To compare the streaming EDA script against pandas using the pyarrow CSV engine:

```powershell
python python/benchmarks/compare_eda.py path/to/input.csv
```

To compare a streaming `fastpycsv` filter against pyarrow on the Used Cars-style
`region == "el paso"` workload:

```powershell
python python/benchmarks/compare_filter.py path/to/vehicles.csv
```

To compare selected-column CSV-to-NumPy materialization against pyarrow:

```powershell
python python/benchmarks/compare_numpy_materialization.py path/to/vehicles.csv
```

To compare ordinary Python object materialization against pyarrow and Polars:

```powershell
python python/benchmarks/compare_python_materialization.py path/to/vehicles.csv
```

This compares full CSV and first+last-column subset materialization for
row-oriented `list[dict]` outputs and column-oriented `dict[str, list]` outputs.

The NumPy benchmark includes pyarrow's direct CSV reader, Dataset/Scanner path,
streaming CSV reader, and Polars lazy scanning. The Dataset row is pyarrow's
closest API for parallel predicate/projection work, but it can require explicit
column types: otherwise pyarrow may infer a narrow integer type from early rows
and later fail on wider values. The benchmark pins obvious numeric columns such
as `price`, `year`, and `odometer` so the comparison measures throughput instead
of schema-inference failure handling.

This runs each workload in a fresh Python process and reports wall time,
throughput, and peak resident/working-set memory.

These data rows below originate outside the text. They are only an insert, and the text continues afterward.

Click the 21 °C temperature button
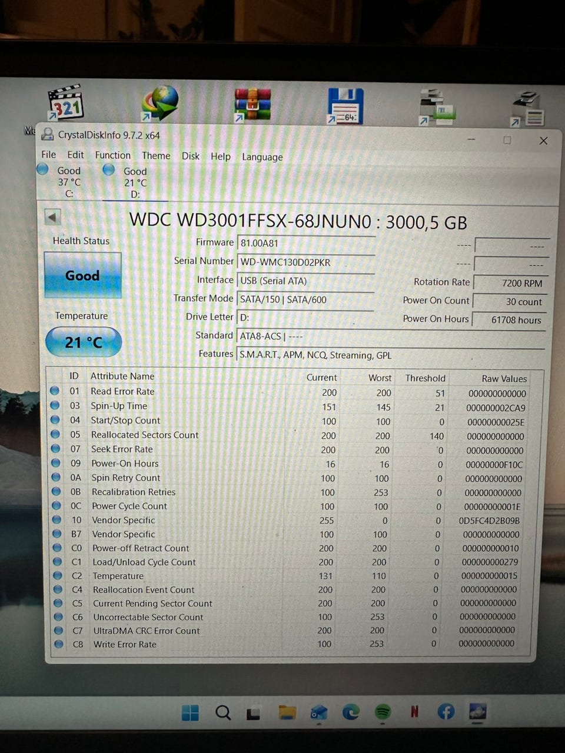This screenshot has height=753, width=565. click(83, 342)
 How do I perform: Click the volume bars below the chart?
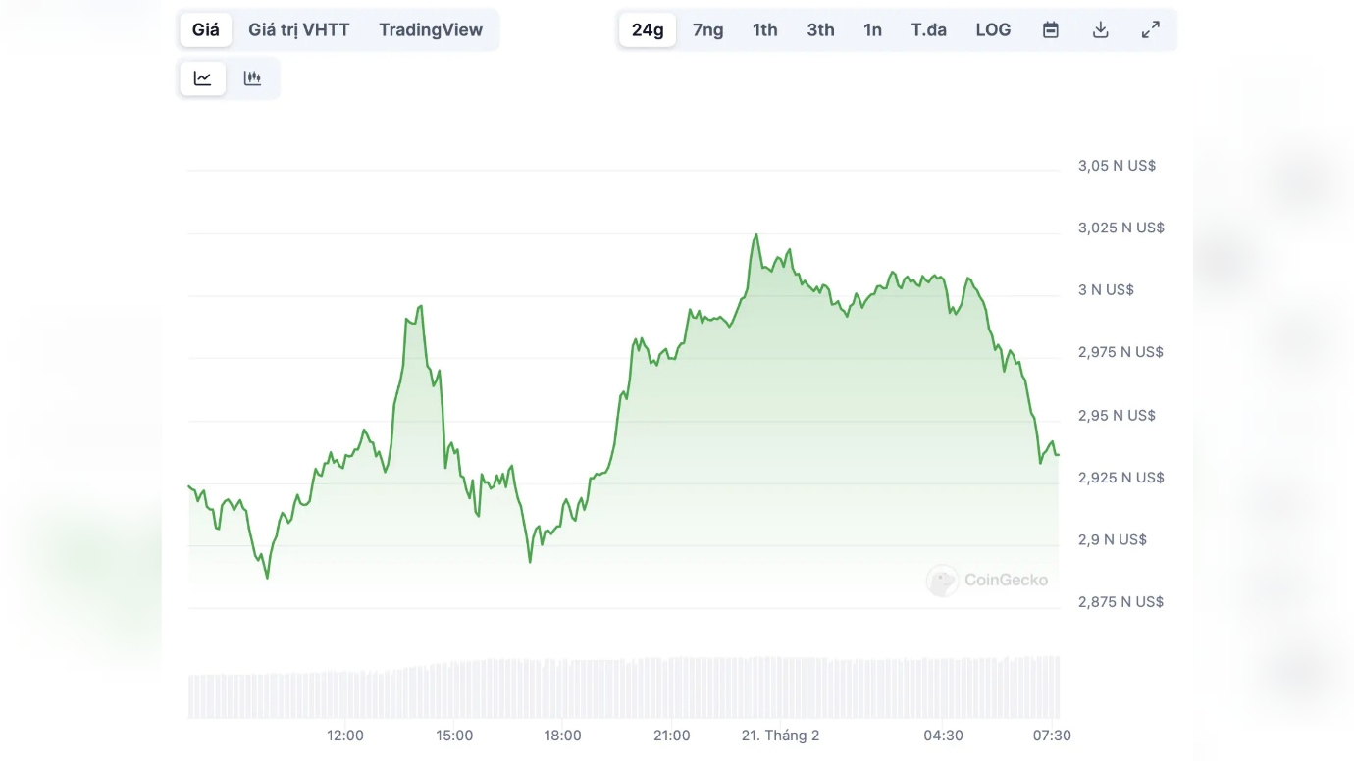click(624, 688)
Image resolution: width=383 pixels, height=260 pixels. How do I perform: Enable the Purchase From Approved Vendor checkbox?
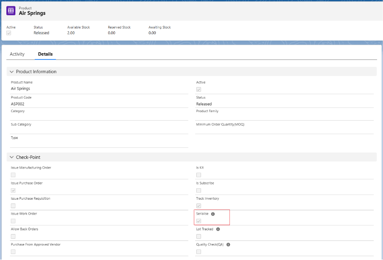(x=13, y=252)
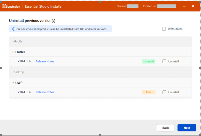Viewport: 201px width, 136px height.
Task: Select the Desktop category header
Action: pyautogui.click(x=19, y=72)
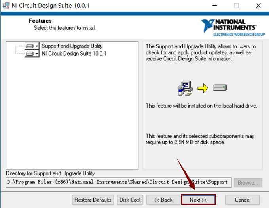
Task: Open the Disk Cost dialog
Action: tap(130, 200)
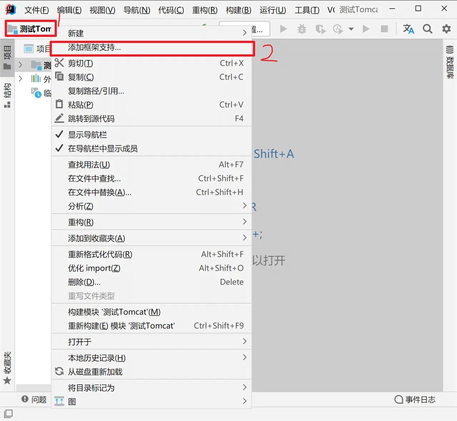Click the Stop square icon
The image size is (457, 421).
384,29
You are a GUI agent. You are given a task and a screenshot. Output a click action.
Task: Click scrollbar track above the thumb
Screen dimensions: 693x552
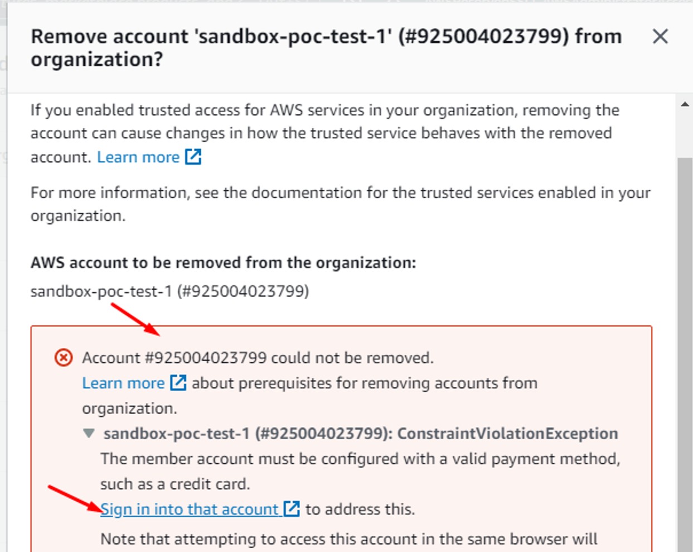tap(685, 134)
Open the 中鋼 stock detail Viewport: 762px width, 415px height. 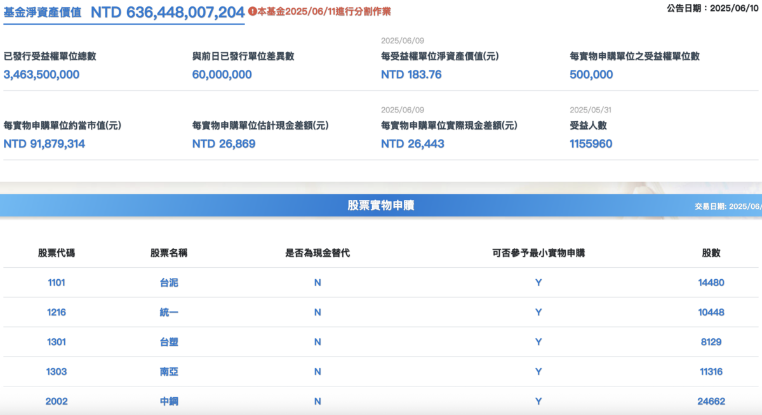[169, 400]
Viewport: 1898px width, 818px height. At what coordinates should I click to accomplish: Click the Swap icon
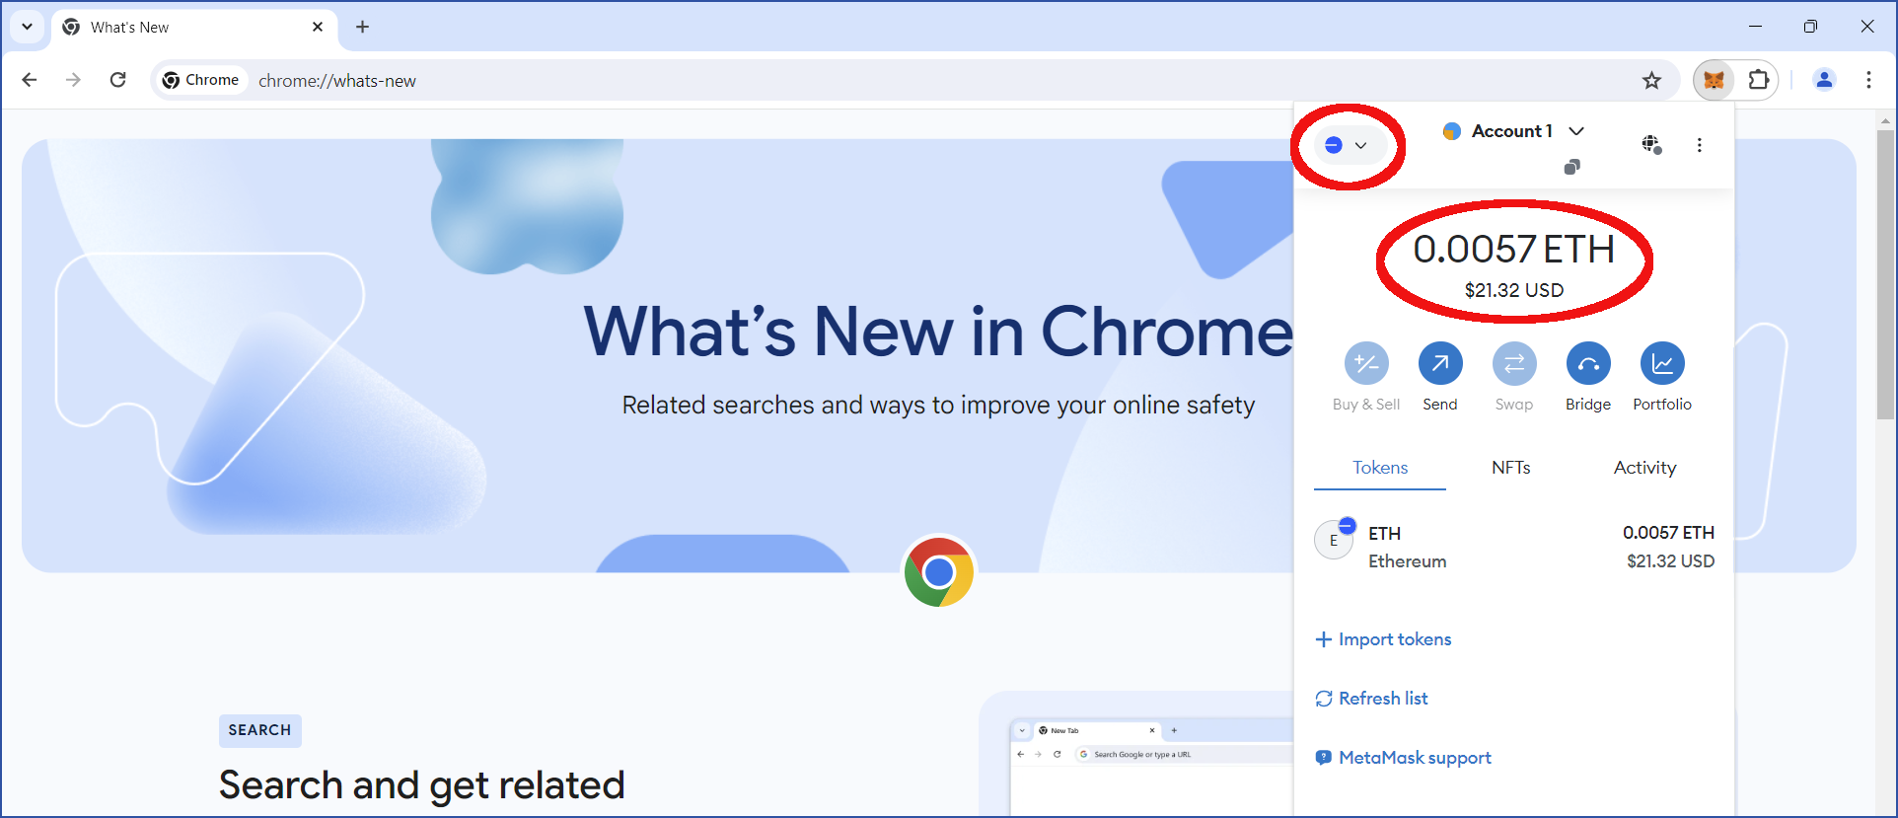(x=1514, y=364)
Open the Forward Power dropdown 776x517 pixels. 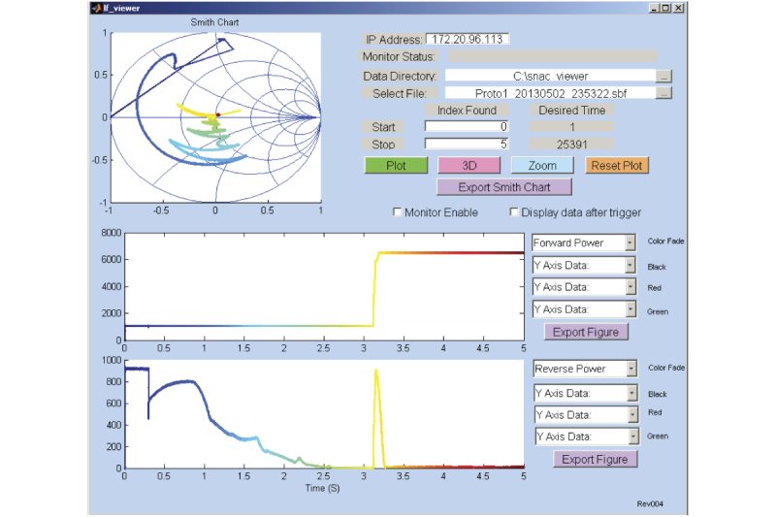click(x=584, y=242)
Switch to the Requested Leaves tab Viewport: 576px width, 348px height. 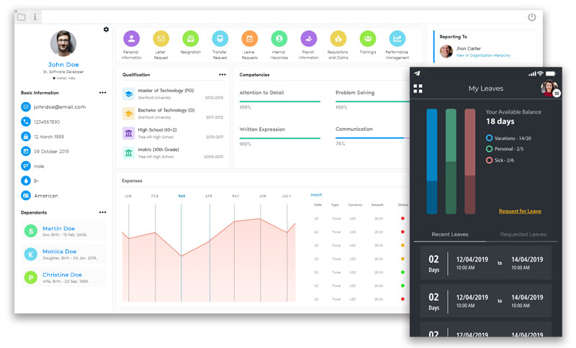pos(523,234)
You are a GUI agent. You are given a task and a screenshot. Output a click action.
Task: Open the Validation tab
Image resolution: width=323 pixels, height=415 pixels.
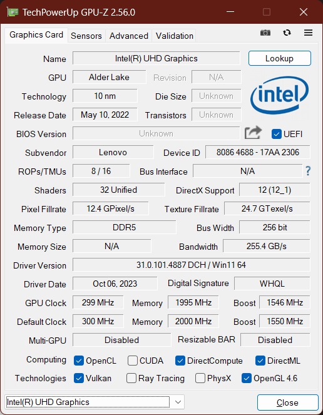click(175, 36)
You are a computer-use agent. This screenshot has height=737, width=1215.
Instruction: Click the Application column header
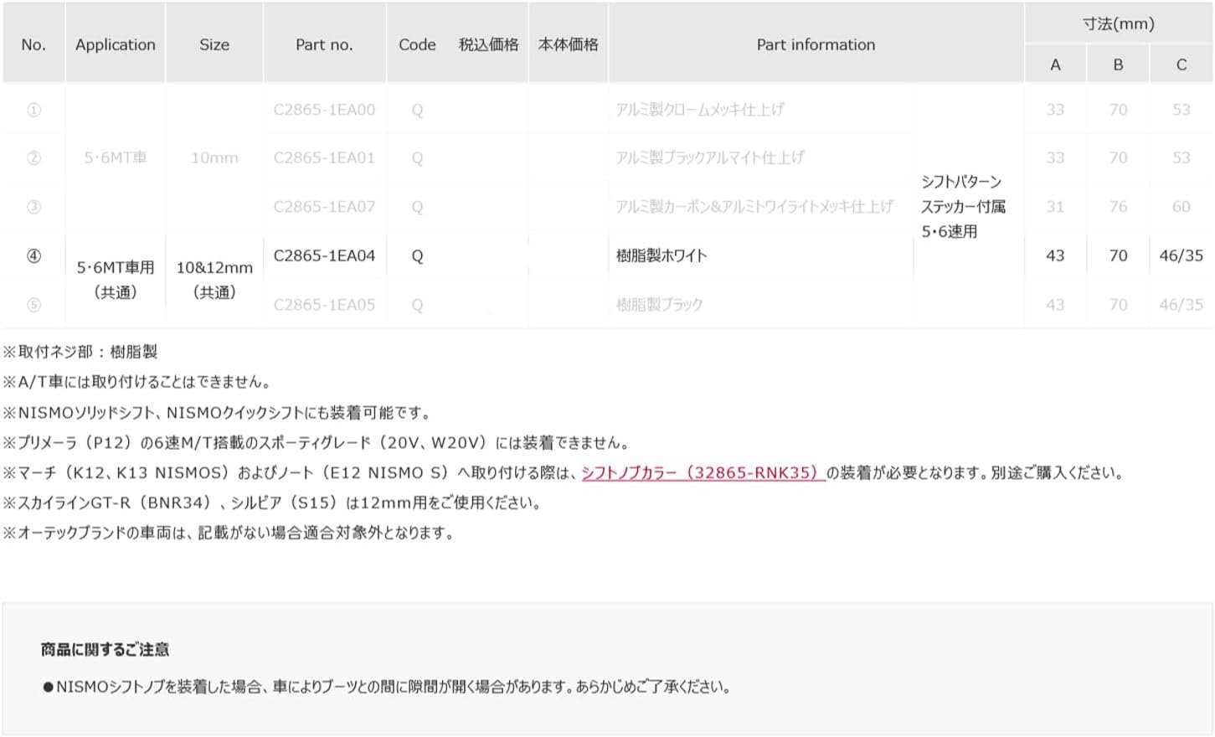point(116,45)

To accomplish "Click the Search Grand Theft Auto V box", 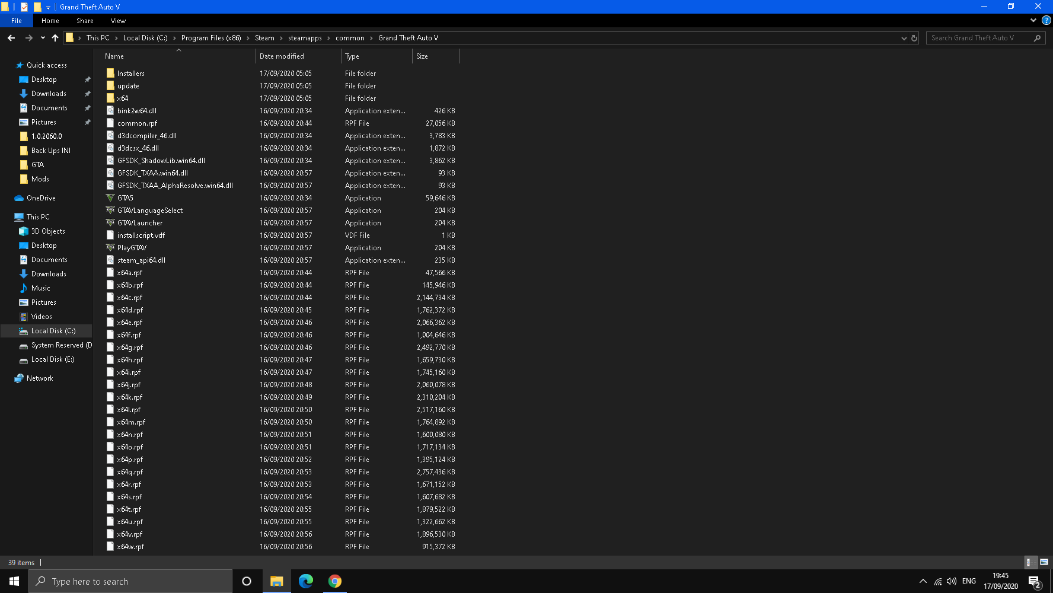I will tap(978, 38).
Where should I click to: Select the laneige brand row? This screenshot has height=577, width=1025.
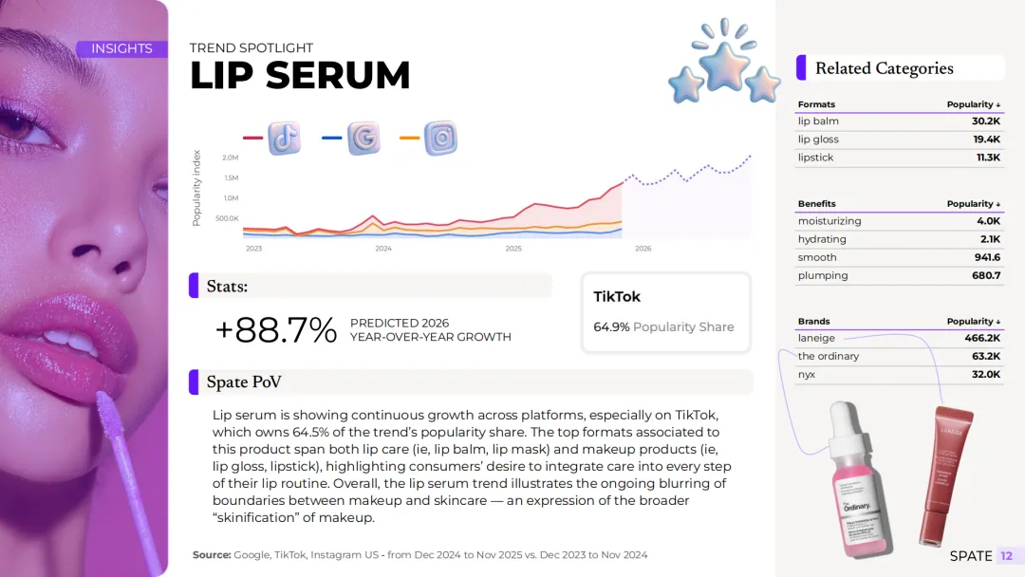coord(899,339)
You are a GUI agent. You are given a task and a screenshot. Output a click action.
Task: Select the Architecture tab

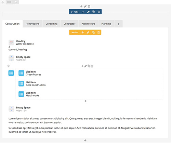(88, 24)
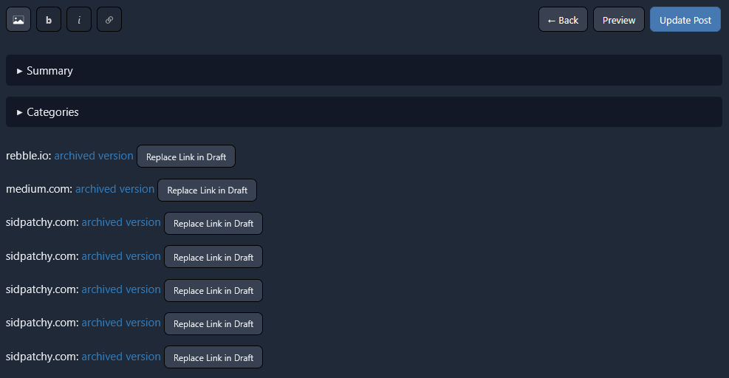The height and width of the screenshot is (378, 729).
Task: Open medium.com archived version link
Action: pyautogui.click(x=114, y=189)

The benchmark helper searches `build/` and `out/` for a compatible built
`fastpycsv` extension and errors clearly if it is missing. Use the same Python
version that built `fastpycsv`; a `cp310` extension, for example, will not import
under Python 3.14.

The benchmark matrix compares stdlib `csv.reader`, lazy `fastpycsv.reader` rows with
strings, lazy `fastpycsv.reader` rows with `cast=True`, stdlib `csv.DictReader`, raw
`fastpycsv.read_numpy()` array export, and `pandas.DataFrame(fastpycsv.read_numpy(...))`.
It reports file path, size, rows, columns, elapsed seconds, MiB/s, and rows/s.

## Exploratory Summary

For a small dependency-free EDA pass over a CSV:

```powershell
python python/examples/eda_summary.py path/to/input.csv
```

The script streams lazy `fastpycsv` rows once and reports per-column mean, sample
standard deviation, null count, and top observed values. Histograms use a
bounded approximate heavy-hitter sketch by default to keep memory usage stable
on high-cardinality columns. Use `--top-n N` to change the report size,
`--top-capacity N` to change the per-column sketch size, `--exact-values` for
exact value counts, or `--no-header` for headerless files.